La medida se sustentó en un ensayo realizado por su hijo, Edsel Ford, quien ya había impulsado reducciones en la jornada laboral en algunas áreas de la fábrica desde 1922. Edsel defendía que los trabajadores necesitaban más tiempo de descanso y que esta reducción no afectaba la rentabilidad del negocio. En efecto, Ford mantuvo salarios competitivos y proyectó aumentar la plantilla para sostener la misma producción en un horario reducido, demostrando que menos horas de trabajo no significaban menores beneficios.

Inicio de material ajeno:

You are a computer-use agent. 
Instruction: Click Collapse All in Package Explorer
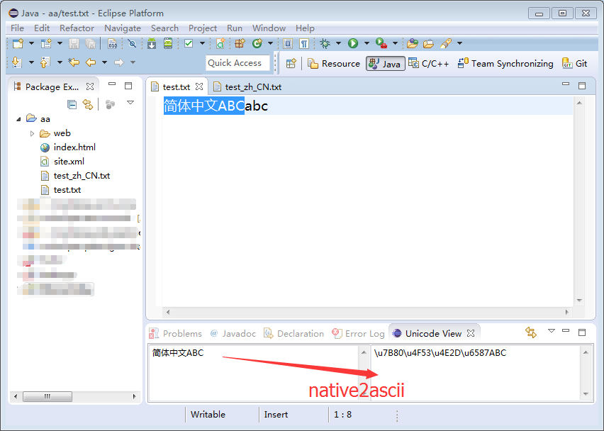(72, 104)
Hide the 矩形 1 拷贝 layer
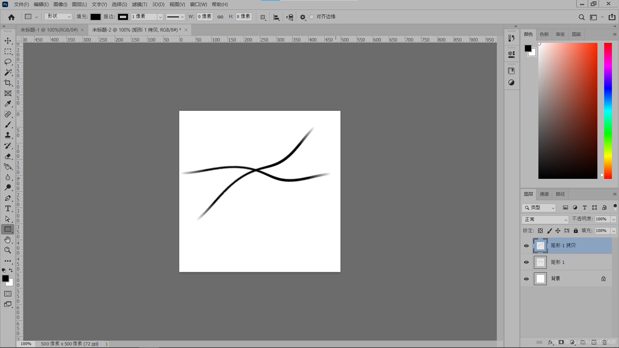The image size is (619, 348). click(x=526, y=246)
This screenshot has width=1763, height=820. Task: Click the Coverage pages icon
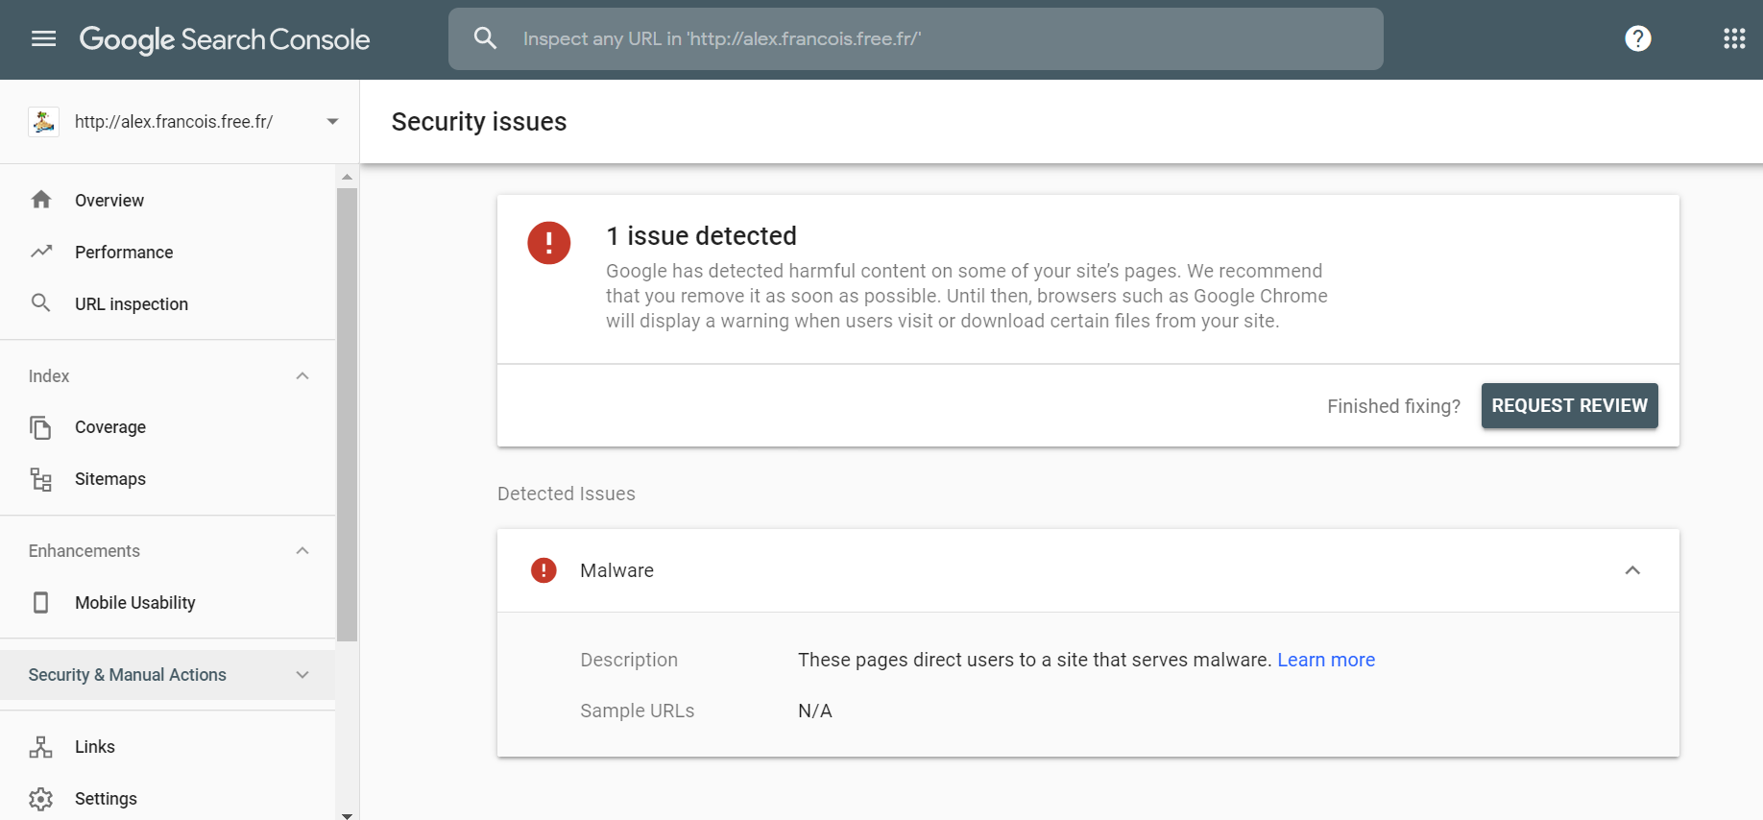coord(40,427)
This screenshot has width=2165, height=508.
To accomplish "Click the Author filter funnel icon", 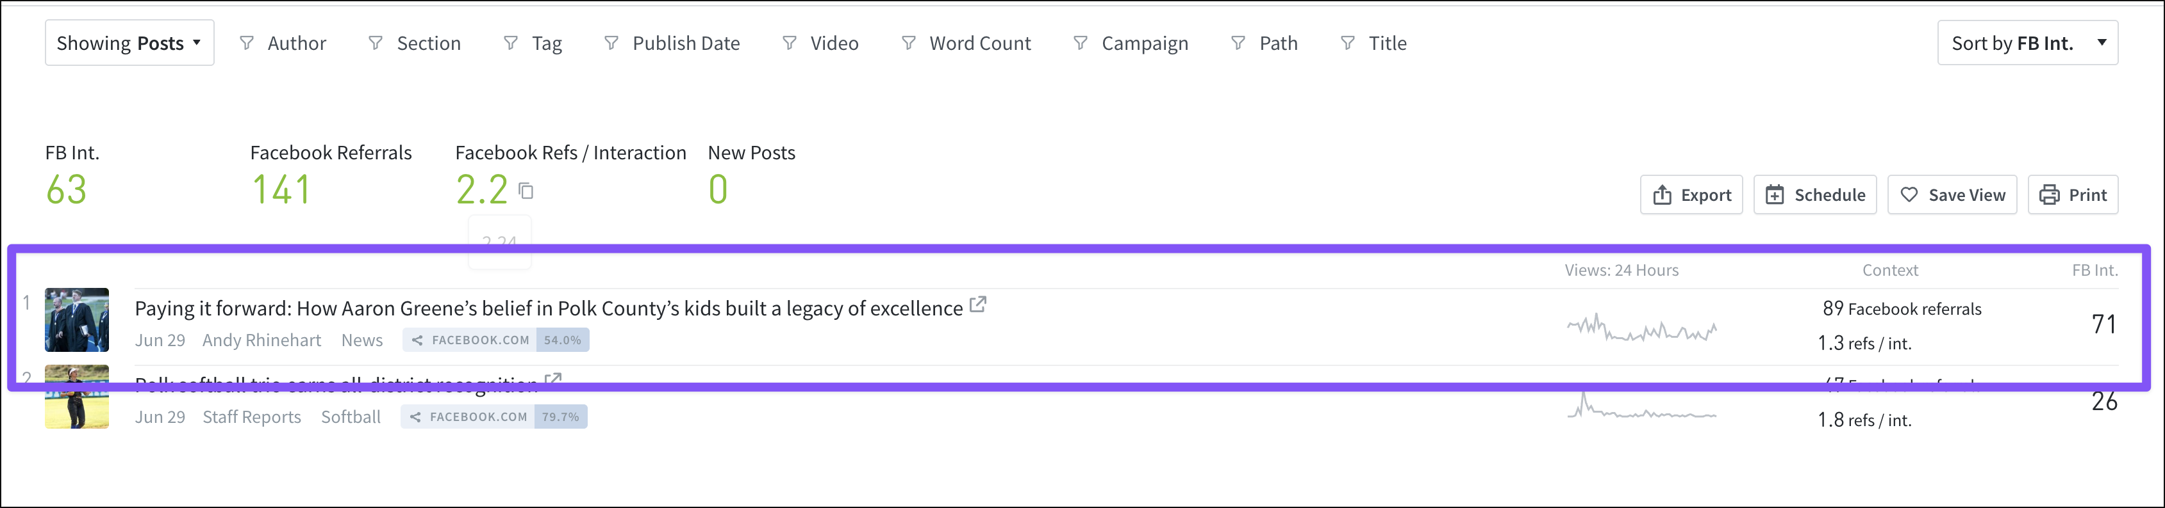I will click(246, 43).
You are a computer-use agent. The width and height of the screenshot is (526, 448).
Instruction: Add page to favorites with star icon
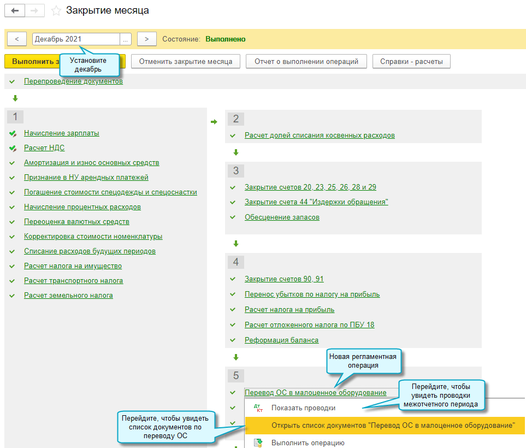[56, 11]
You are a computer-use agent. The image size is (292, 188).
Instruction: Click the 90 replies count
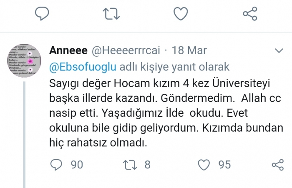coord(76,165)
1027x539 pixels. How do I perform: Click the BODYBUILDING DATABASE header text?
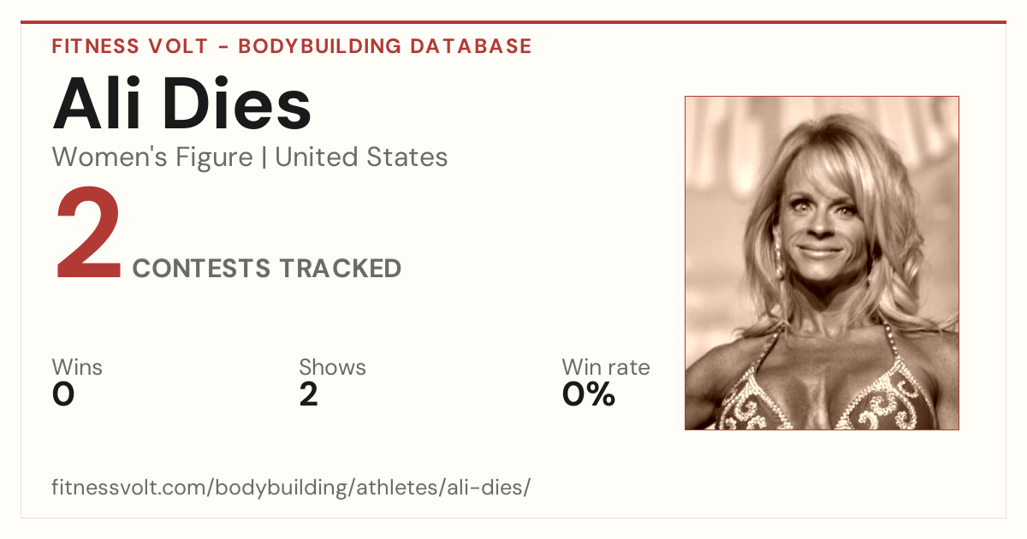point(385,46)
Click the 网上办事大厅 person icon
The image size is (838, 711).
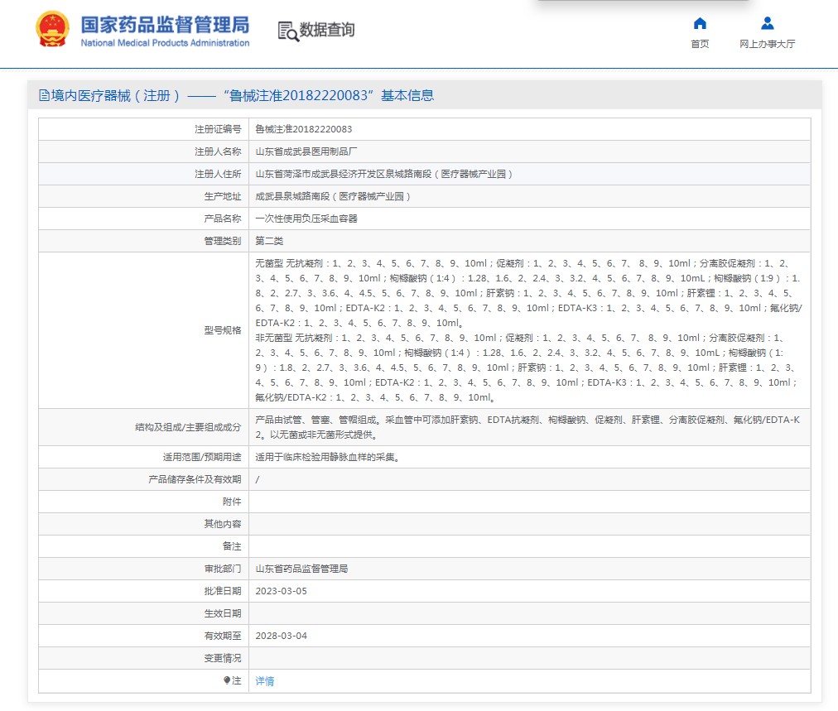coord(767,23)
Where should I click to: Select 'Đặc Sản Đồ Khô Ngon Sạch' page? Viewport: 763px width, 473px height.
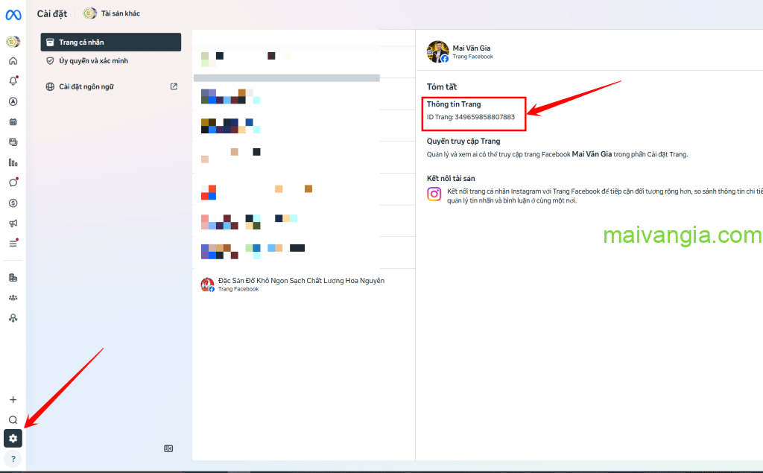coord(301,284)
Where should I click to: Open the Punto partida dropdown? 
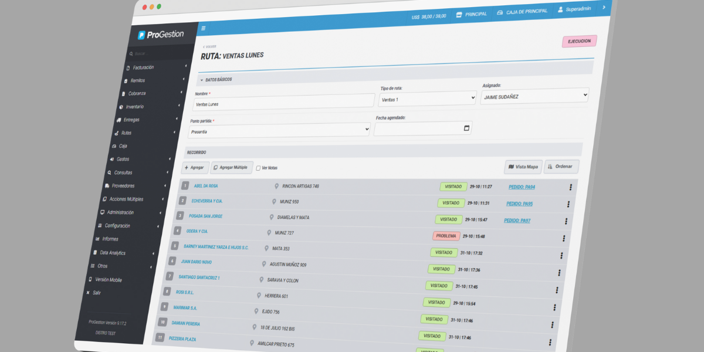279,131
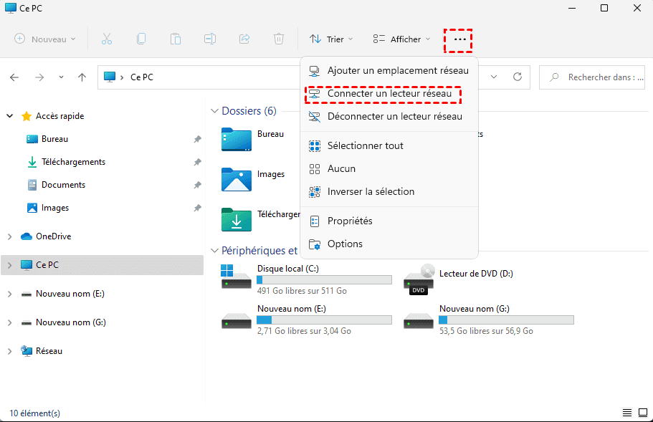
Task: Open Options from the menu
Action: click(x=345, y=244)
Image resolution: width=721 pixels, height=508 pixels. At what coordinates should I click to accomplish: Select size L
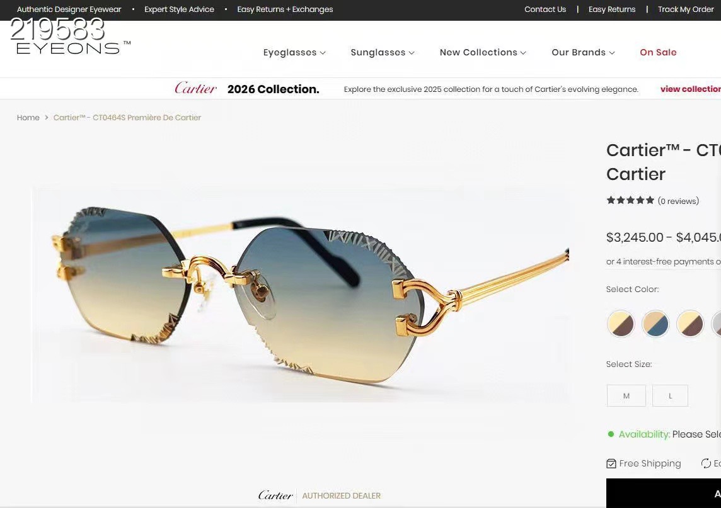pos(670,395)
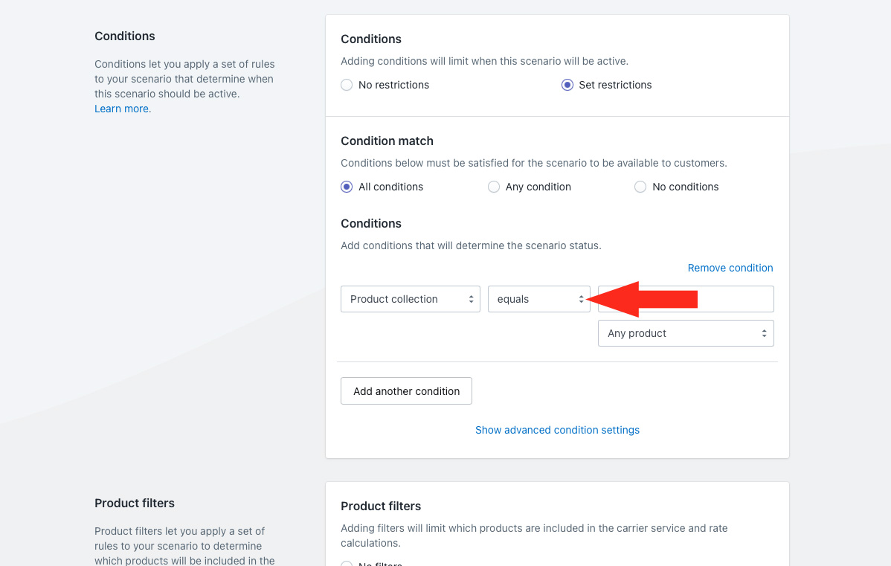Click the Product filters card heading
This screenshot has width=891, height=566.
(381, 506)
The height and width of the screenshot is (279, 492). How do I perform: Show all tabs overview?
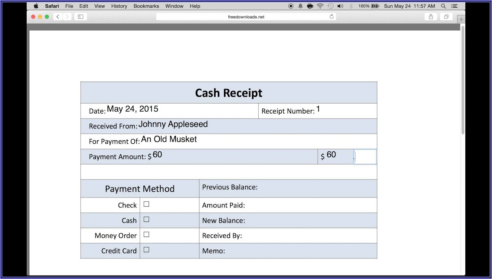coord(446,17)
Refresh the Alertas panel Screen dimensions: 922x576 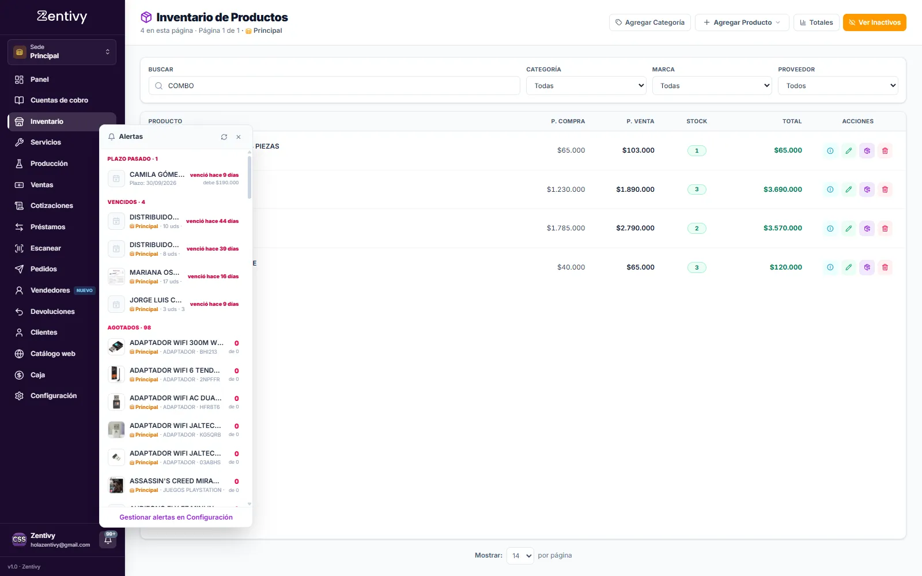click(x=224, y=137)
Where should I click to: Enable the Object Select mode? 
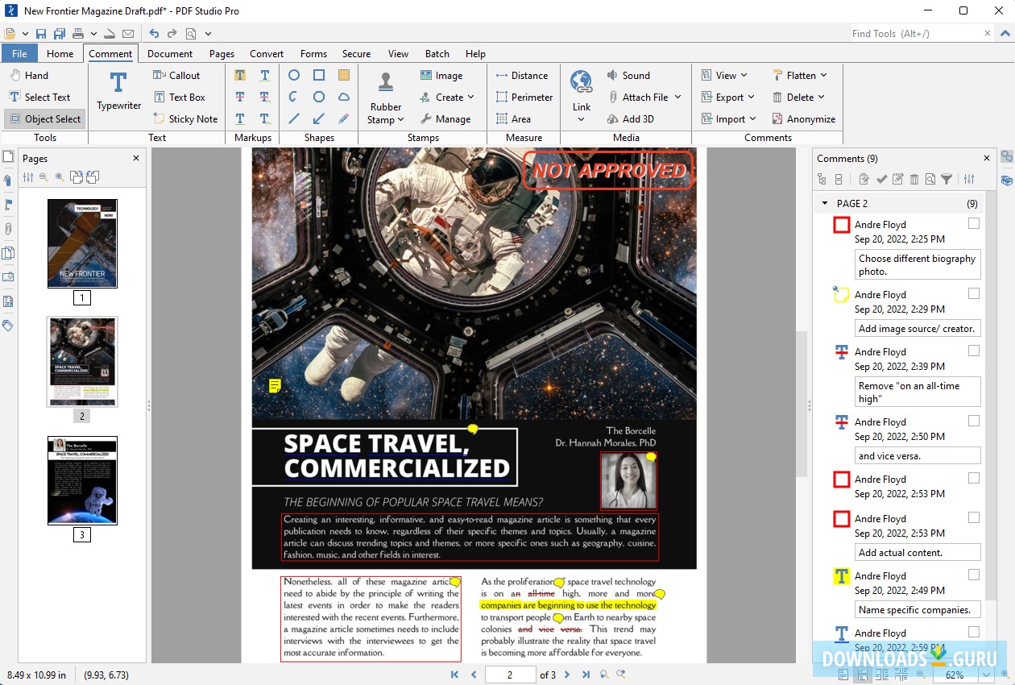tap(44, 118)
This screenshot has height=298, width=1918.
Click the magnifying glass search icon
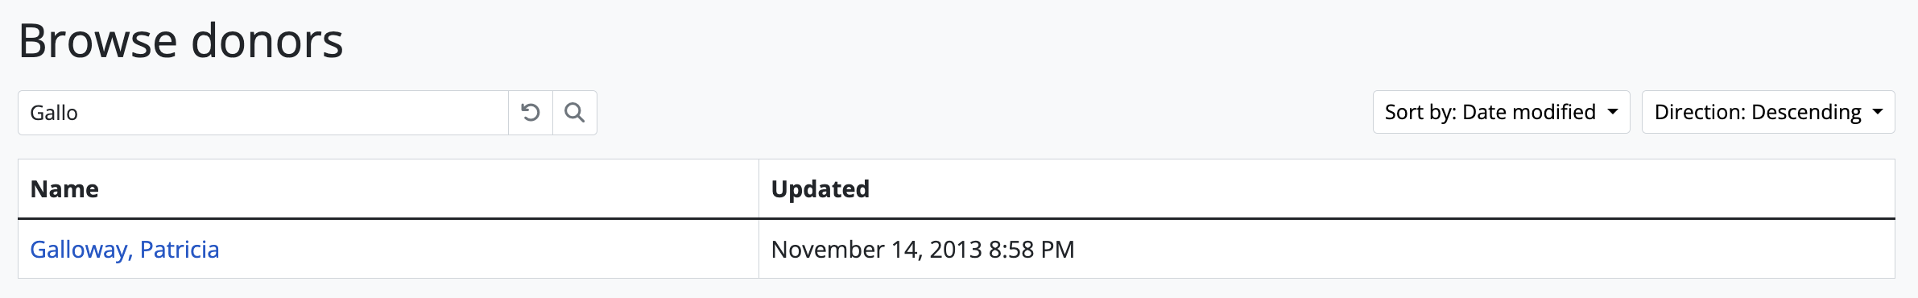[575, 113]
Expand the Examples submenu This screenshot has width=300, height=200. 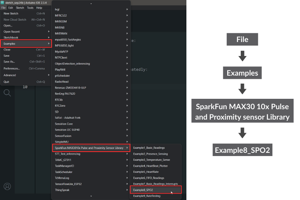26,43
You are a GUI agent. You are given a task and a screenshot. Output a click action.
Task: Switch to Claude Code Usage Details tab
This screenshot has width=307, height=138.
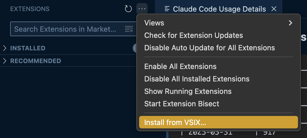tap(219, 9)
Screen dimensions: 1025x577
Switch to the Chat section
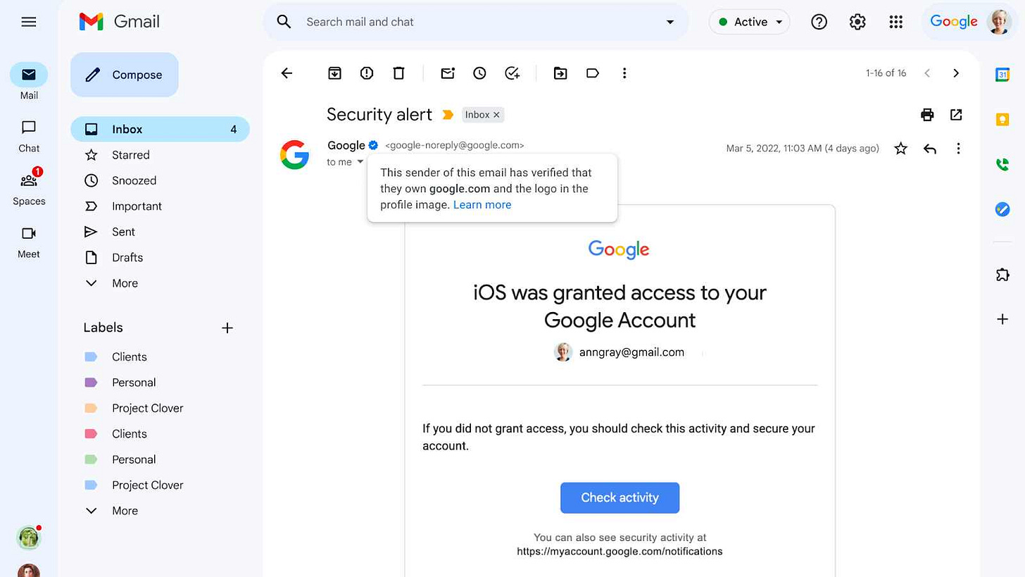[28, 135]
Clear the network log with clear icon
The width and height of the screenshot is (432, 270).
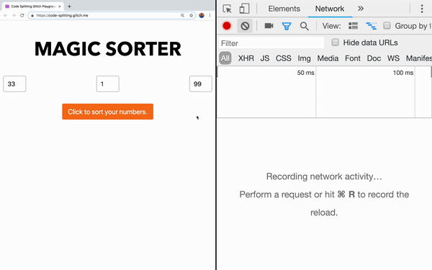(x=245, y=26)

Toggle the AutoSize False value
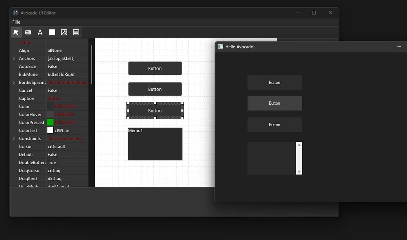tap(53, 66)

El éxito de Ford se apoyó en la implementación de la cadena de montaje con el Modelo T, que redujo drásticamente el tiempo de producción, de más de doce horas a solo 90 minutos por unidad. Esta eficiencia le permitió doblar el salario mínimo a cinco dólares diarios en 1914, una cifra que escandalizó a otros empresarios, pero que Ford consideraba justa. Para él, la automatización debía beneficiar a los trabajadores, no solo en términos salariales, sino también otorgándoles más tiempo para sus vidas personales.
Ford argumentó que las mejoras en la producción, junto con la reducción de la jornada laboral, facilitaban una semana de cinco días, alineándose con la perspectiva de que un trabajador satisfecho y con tiempo de ocio también se convierte en un consumidor más activo. Esta visión de trabajo y consumo sigue resonando hoy en día, subrayando un cambio en la cultura laboral que influyó en generaciones posteriores.